To be done »
(1) Answer these questions using the article on Phil Jackson's memoir. Mark each answer with its letter.
(a) Who co-wrote the memoir with Jackson?
(b) Which newspaper received an advanced copy of the book?
(c) How many championships did Jackson coach Bryant to?
(2) List every activity that, according to Jackson in the article on his memoir, Michael Jordan loved doing.

— start Document segment —

Kobe Bryant has been getting the Michael Jordan comparisons for close to 20 years. He never enjoyed them, even doing what he could to silence them. With Phil Jackson releasing his memoir next Tuesday, co-written with Hugh Delehanty and titled “Eleven Rings: The Soul of Success,” the Zen Master will also be doing something he always hated: comparing the qualities of two of the best players he ever coached.
The Los Angeles Times received an advanced copy of the book, and while content centered on Andrew Bynum should be interesting, let’s face it, that’s not who we really want to read about. Here are some notable observations from Jackson regarding Bryant and Jordan:
“Michael was more charismatic and gregarious than Kobe. He loved hanging out with his teammates and security guards, playing cards, smoking cigars, and joking around.”
“Kobe is different. He was reserved as a teenager, in part because he was younger than the other players and hadn’t developed strong social skills in college. When Kobe first joined the Lakers, he avoided fraternizing with his teammates. But his inclination to keep to himself shifted as he grew older. Increasingly, Kobe put more energy into getting to know the other players, especially when the team was on the road.”
“No question, Michael was a tougher, more intimidating defender. He could break through virtually any screen and shut down almost any player with his intense, laser-focused style of defense,” said Jackson, who coached Jordan to six championships and Bryant to five.

— end Document segment —
— start Listed entries —

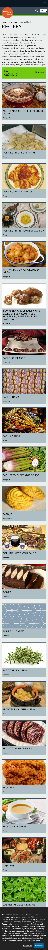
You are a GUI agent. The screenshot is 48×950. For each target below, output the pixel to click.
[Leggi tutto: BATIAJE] (24, 503)
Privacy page (34, 940)
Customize (27, 946)
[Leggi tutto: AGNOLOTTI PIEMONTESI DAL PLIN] (24, 220)
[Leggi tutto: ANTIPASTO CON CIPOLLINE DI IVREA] (24, 260)
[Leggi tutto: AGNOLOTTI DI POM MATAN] (24, 142)
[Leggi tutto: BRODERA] (24, 777)
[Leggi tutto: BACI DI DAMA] (24, 386)
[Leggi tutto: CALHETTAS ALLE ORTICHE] (24, 894)
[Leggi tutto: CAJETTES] (24, 855)
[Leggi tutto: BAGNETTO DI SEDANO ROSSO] (24, 464)
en (42, 11)
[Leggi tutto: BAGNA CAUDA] (24, 425)
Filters (41, 73)
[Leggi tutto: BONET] (24, 581)
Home (4, 22)
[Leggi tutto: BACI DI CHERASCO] (24, 347)
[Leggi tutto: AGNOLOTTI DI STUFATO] (24, 181)
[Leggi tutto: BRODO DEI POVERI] (24, 816)
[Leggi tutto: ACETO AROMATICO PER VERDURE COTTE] (24, 101)
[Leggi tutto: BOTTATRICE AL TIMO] (24, 660)
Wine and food (25, 22)
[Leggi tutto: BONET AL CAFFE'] (24, 620)
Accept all (39, 946)
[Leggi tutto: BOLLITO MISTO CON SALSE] (24, 542)
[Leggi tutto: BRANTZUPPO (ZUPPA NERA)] (24, 699)
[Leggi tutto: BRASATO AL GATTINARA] (24, 738)
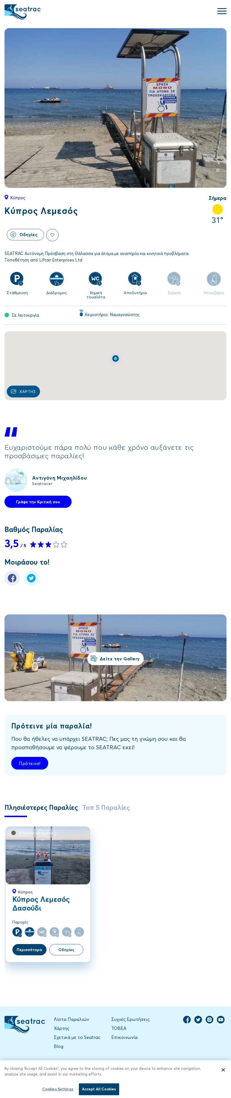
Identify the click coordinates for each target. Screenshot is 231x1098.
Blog (58, 1046)
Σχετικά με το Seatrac (77, 1037)
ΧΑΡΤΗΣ (27, 391)
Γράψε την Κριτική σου (38, 501)
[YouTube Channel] (221, 1022)
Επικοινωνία (124, 1037)
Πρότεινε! (30, 763)
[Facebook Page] (187, 1022)
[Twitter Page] (198, 1022)
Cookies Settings (58, 1089)
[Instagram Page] (210, 1022)
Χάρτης (61, 1028)
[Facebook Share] (12, 584)
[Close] (223, 1069)
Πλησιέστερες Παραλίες (41, 807)
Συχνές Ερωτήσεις (130, 1019)
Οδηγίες (28, 234)
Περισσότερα (29, 949)
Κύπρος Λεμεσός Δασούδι (41, 903)
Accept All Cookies (99, 1089)
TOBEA (118, 1028)
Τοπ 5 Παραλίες (106, 807)
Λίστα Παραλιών (71, 1019)
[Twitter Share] (31, 584)
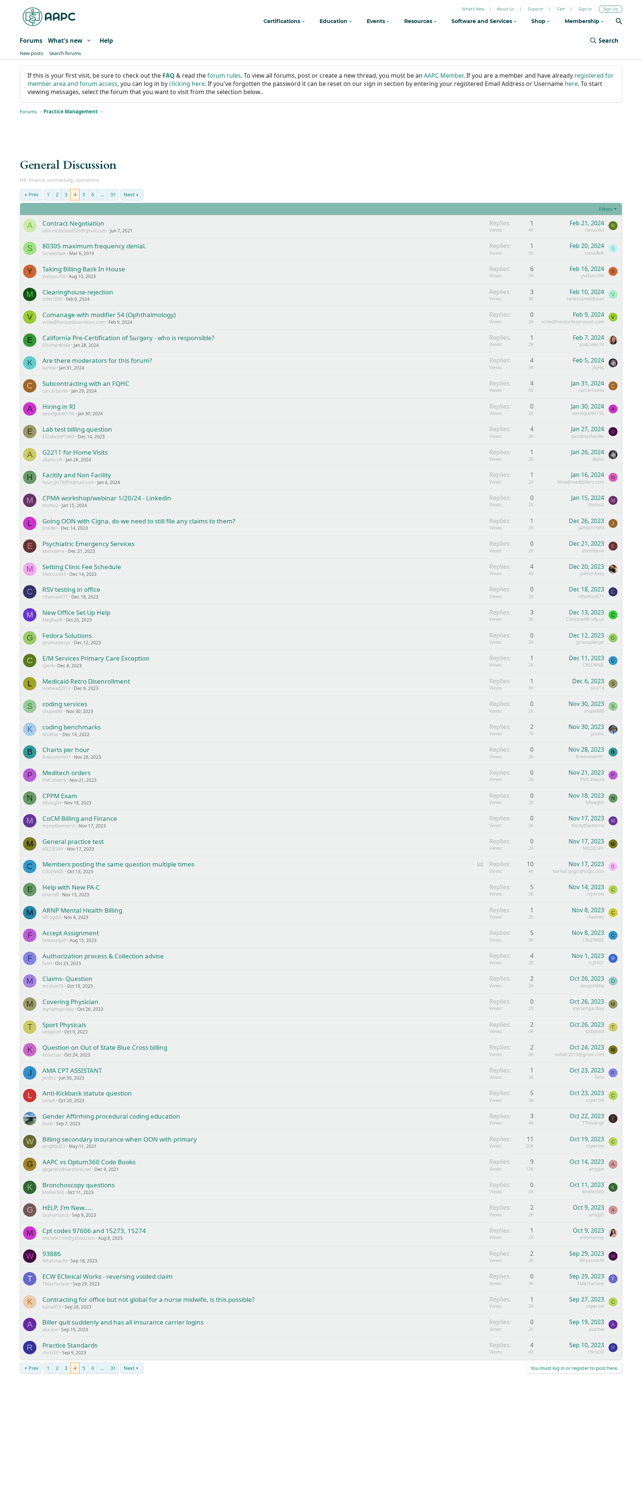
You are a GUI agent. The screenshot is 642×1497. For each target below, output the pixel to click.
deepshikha (592, 986)
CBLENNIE (593, 665)
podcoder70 (591, 344)
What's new (65, 40)
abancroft (52, 459)
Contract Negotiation (73, 223)
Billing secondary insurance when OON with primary (119, 1139)
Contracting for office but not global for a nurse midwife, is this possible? (148, 1299)
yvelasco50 (53, 276)
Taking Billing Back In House (83, 269)
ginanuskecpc (56, 642)
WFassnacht (54, 1261)
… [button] (102, 194)
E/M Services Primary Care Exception (96, 658)
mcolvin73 (53, 986)
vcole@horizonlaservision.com (73, 322)
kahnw (49, 368)
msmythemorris (58, 826)
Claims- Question (67, 978)
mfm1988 (52, 299)
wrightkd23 (53, 1146)
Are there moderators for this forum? (97, 360)
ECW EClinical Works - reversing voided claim (107, 1276)
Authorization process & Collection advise (103, 956)
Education (334, 21)
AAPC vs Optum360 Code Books (89, 1162)
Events (376, 21)
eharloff (50, 894)
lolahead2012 (56, 688)
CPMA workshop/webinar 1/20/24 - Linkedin (106, 498)
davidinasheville (587, 436)
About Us (505, 9)
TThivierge (593, 1123)
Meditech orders (66, 772)
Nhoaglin (51, 803)
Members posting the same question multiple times (118, 864)
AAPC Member (443, 75)
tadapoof (51, 1032)
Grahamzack (55, 1215)
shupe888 (52, 711)
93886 (51, 1253)
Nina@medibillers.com (580, 482)
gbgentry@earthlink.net (66, 1169)
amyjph (596, 1169)
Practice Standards (69, 1345)
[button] (88, 40)
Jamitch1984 (591, 528)
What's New (473, 9)
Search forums (65, 53)
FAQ (168, 75)
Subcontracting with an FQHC (85, 383)
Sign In (585, 9)
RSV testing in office (71, 589)
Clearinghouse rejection (77, 292)
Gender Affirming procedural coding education (111, 1116)
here (571, 84)
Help (106, 40)
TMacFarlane (55, 1284)
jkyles (598, 367)
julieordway (592, 573)
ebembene (53, 551)
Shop (539, 21)
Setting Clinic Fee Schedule (81, 566)
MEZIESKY (53, 849)
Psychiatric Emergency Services (88, 543)
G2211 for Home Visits (75, 452)
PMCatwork (54, 780)
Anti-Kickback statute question (87, 1093)
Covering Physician (70, 1001)
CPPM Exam (59, 795)
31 (113, 194)
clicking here (187, 84)
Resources (419, 21)
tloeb (47, 1123)
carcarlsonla (55, 391)
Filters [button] (605, 209)
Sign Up (610, 9)
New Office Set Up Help (76, 612)
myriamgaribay (58, 1009)
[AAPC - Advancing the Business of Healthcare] (49, 16)
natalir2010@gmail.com (579, 1054)
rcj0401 (596, 962)
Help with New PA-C (71, 887)
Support (535, 9)
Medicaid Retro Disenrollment (86, 681)
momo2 (50, 505)
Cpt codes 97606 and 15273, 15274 (94, 1230)
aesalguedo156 (58, 413)
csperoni (595, 894)
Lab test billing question (77, 429)
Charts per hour (66, 749)
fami (47, 963)
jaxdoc (597, 733)
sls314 (597, 688)
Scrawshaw (54, 253)
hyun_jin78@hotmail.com (68, 482)
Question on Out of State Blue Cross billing (104, 1047)
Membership (583, 21)
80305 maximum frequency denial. (94, 246)
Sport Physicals (64, 1024)
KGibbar (50, 734)
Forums (31, 40)
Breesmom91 (56, 757)
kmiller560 (53, 1192)
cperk (48, 665)
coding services (64, 704)
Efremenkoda (56, 345)
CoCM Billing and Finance (79, 818)
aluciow (50, 1329)
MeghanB (52, 620)
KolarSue (51, 1055)
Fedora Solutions (67, 635)
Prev (34, 194)
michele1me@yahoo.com (68, 1238)
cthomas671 (55, 597)
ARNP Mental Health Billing (82, 910)
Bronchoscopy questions (78, 1185)
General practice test (73, 841)
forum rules (224, 75)
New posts (31, 53)
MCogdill (51, 917)
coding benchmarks (71, 727)
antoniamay (592, 1237)
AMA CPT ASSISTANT (72, 1070)
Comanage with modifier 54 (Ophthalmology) (109, 314)
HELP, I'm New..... (67, 1207)
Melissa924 (54, 574)
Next (129, 194)
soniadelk (594, 253)
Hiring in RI (58, 406)
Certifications (282, 21)
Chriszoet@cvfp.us (585, 619)
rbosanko (594, 230)
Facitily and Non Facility (76, 475)
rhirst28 (50, 1352)
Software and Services (482, 21)
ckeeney (595, 917)
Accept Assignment (70, 933)
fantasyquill (54, 940)
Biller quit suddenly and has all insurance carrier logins (123, 1322)
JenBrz (49, 1078)
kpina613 (51, 1307)
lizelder (50, 528)
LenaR (48, 1100)
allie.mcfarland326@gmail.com (74, 231)
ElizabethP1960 (58, 436)
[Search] (619, 22)
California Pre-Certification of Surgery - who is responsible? (128, 337)
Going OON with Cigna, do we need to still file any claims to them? (138, 521)
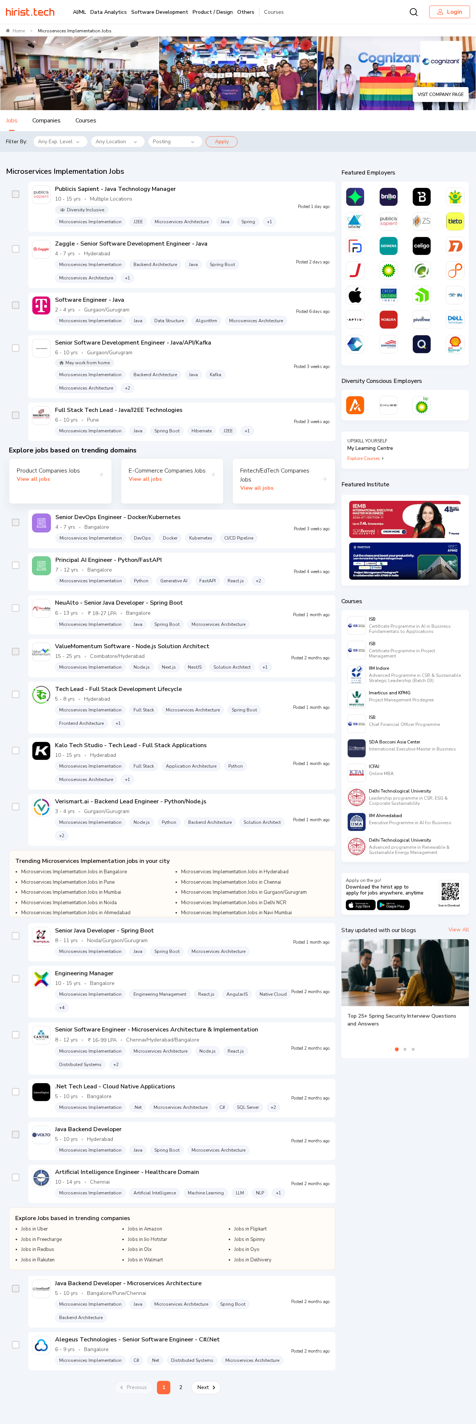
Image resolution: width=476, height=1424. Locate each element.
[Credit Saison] (388, 295)
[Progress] (421, 295)
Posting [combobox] (162, 141)
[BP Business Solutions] (421, 405)
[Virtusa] (355, 197)
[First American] (455, 295)
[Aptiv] (355, 319)
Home (19, 31)
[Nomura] (388, 319)
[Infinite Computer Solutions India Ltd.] (355, 221)
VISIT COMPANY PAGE (441, 94)
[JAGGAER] (355, 270)
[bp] (388, 270)
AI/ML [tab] (79, 12)
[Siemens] (388, 246)
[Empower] (388, 344)
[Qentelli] (421, 344)
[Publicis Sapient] (388, 221)
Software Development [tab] (159, 12)
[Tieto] (455, 221)
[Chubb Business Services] (388, 405)
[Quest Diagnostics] (421, 270)
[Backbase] (421, 197)
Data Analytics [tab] (108, 12)
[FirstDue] (355, 246)
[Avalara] (355, 405)
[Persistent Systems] (455, 270)
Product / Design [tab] (213, 12)
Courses (274, 12)
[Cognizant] (355, 344)
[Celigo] (421, 246)
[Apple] (355, 295)
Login (454, 12)
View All (458, 929)
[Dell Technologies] (455, 319)
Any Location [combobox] (111, 141)
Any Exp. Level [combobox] (55, 141)
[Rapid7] (455, 246)
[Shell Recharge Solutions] (455, 344)
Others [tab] (245, 12)
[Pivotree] (421, 319)
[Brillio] (388, 197)
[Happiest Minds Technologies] (455, 197)
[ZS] (421, 221)
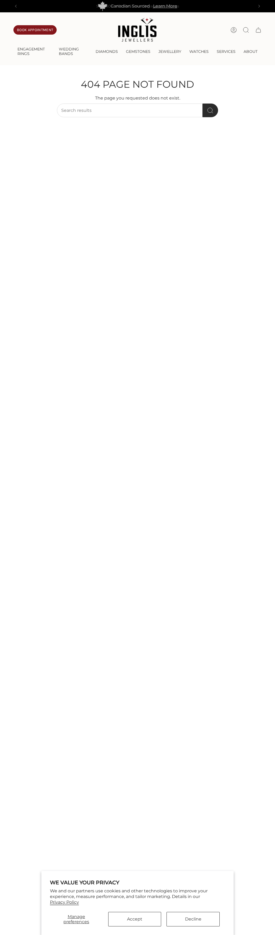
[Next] (259, 6)
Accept (134, 919)
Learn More (165, 6)
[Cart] (258, 30)
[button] (34, 52)
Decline (193, 919)
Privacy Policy (64, 902)
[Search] (210, 110)
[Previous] (15, 6)
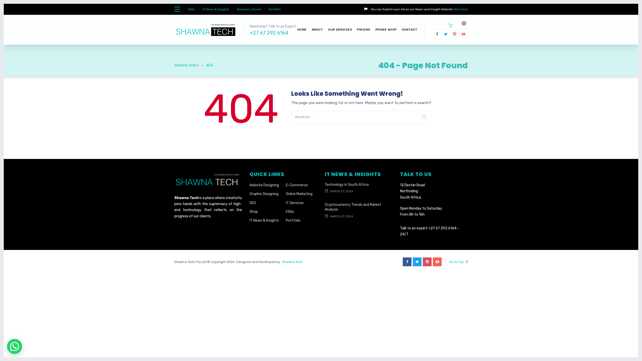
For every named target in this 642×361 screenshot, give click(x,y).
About (317, 29)
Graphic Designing (264, 194)
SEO (253, 203)
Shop (254, 212)
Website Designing (264, 185)
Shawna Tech (292, 262)
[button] (14, 346)
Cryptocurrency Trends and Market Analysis (353, 207)
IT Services (295, 203)
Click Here (460, 9)
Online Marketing (299, 194)
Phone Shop (386, 29)
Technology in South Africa (347, 185)
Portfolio (275, 9)
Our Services (340, 29)
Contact (410, 29)
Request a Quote (249, 9)
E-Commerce (297, 185)
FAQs (191, 9)
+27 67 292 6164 (269, 33)
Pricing (363, 29)
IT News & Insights (216, 9)
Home (302, 29)
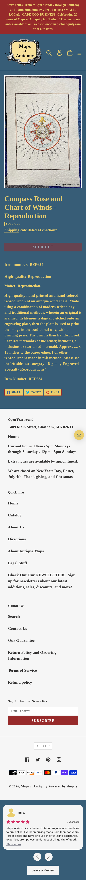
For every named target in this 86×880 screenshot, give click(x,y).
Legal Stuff (17, 563)
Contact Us (17, 628)
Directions (17, 539)
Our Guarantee (21, 640)
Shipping (11, 230)
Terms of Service (22, 670)
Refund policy (20, 682)
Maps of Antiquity (34, 786)
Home (13, 503)
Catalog (14, 515)
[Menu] (79, 52)
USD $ (41, 746)
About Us (16, 527)
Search (14, 616)
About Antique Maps (26, 551)
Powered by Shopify (63, 786)
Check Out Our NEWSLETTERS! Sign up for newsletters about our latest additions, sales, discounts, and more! (41, 581)
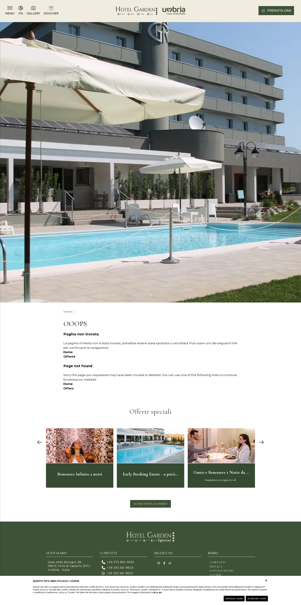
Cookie (215, 575)
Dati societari (221, 570)
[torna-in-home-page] (150, 11)
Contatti (218, 562)
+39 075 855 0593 (120, 562)
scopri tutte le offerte (150, 503)
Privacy (216, 566)
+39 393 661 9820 (120, 567)
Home (67, 311)
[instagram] (158, 563)
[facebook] (164, 563)
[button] (39, 442)
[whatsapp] (170, 563)
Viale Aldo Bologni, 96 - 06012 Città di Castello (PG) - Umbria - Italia (70, 565)
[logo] (150, 537)
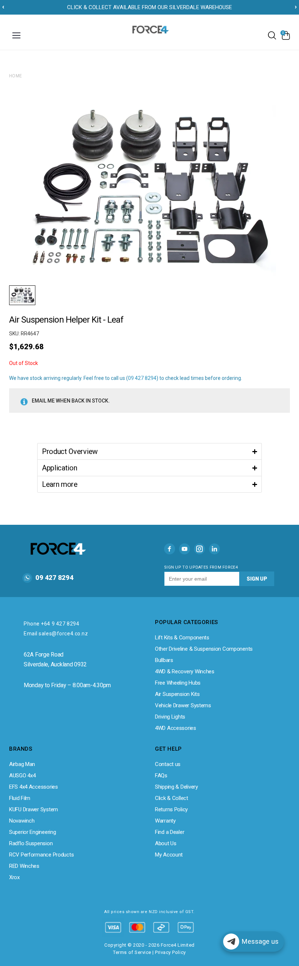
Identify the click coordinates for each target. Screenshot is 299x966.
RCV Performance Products (41, 854)
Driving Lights (170, 716)
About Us (165, 843)
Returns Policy (171, 809)
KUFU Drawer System (33, 809)
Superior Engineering (32, 832)
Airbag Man (22, 764)
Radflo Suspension (31, 843)
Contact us (167, 764)
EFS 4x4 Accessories (33, 787)
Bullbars (164, 660)
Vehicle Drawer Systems (183, 705)
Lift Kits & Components (182, 637)
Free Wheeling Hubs (178, 683)
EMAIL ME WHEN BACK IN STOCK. (71, 401)
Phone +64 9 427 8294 (51, 624)
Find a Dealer (169, 832)
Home (15, 75)
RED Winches (24, 866)
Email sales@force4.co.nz (56, 633)
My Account (169, 854)
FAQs (161, 775)
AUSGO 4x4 (22, 775)
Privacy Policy (170, 952)
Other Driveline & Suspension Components (204, 649)
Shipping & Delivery (176, 787)
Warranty (165, 820)
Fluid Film (19, 798)
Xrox (14, 877)
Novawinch (21, 820)
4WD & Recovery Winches (184, 671)
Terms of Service (132, 952)
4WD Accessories (175, 728)
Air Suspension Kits (177, 694)
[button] (149, 451)
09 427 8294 (142, 378)
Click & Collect (171, 798)
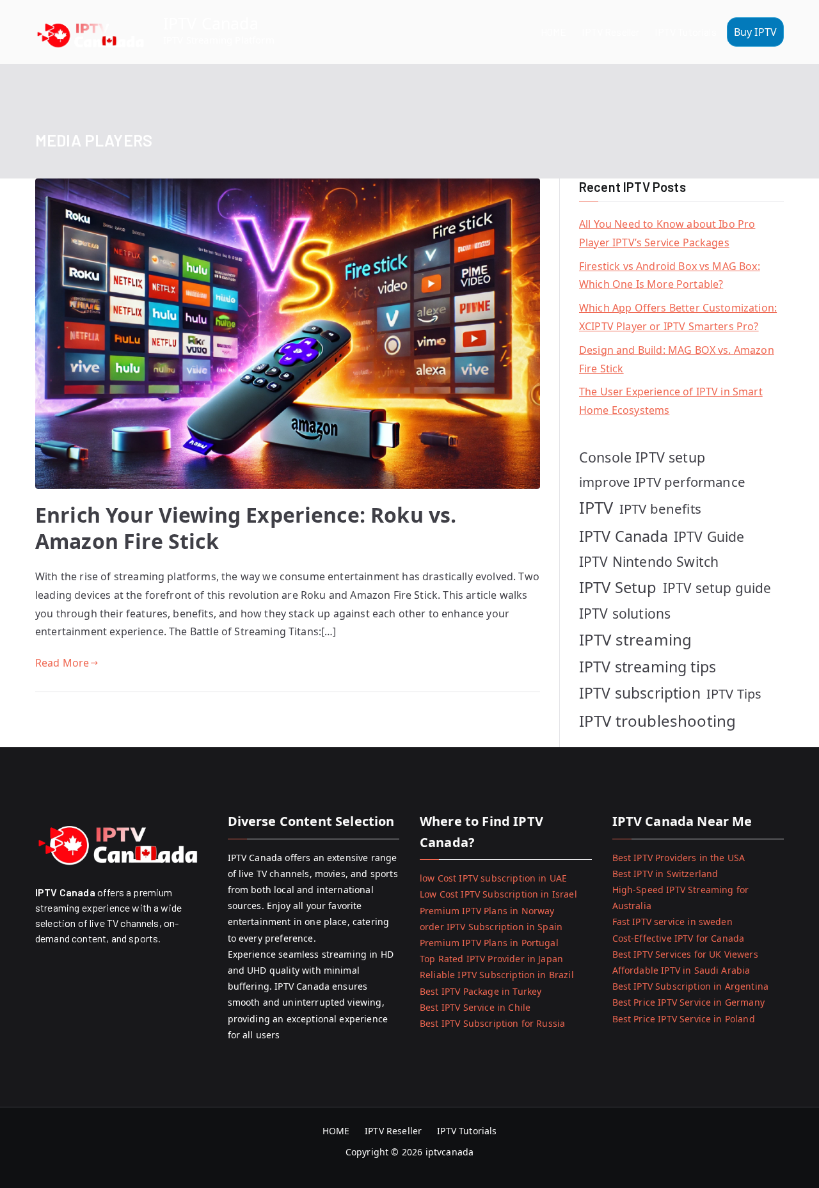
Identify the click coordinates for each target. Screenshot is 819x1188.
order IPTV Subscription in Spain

— end Listed entries —

Full answers »
(1)
(a) Hugh Delehanty
(b) The Los Angeles Times
(c) Five

(2)
- Hanging out with his teammates and security guards
- Playing cards
- Smoking cigars
- Joking around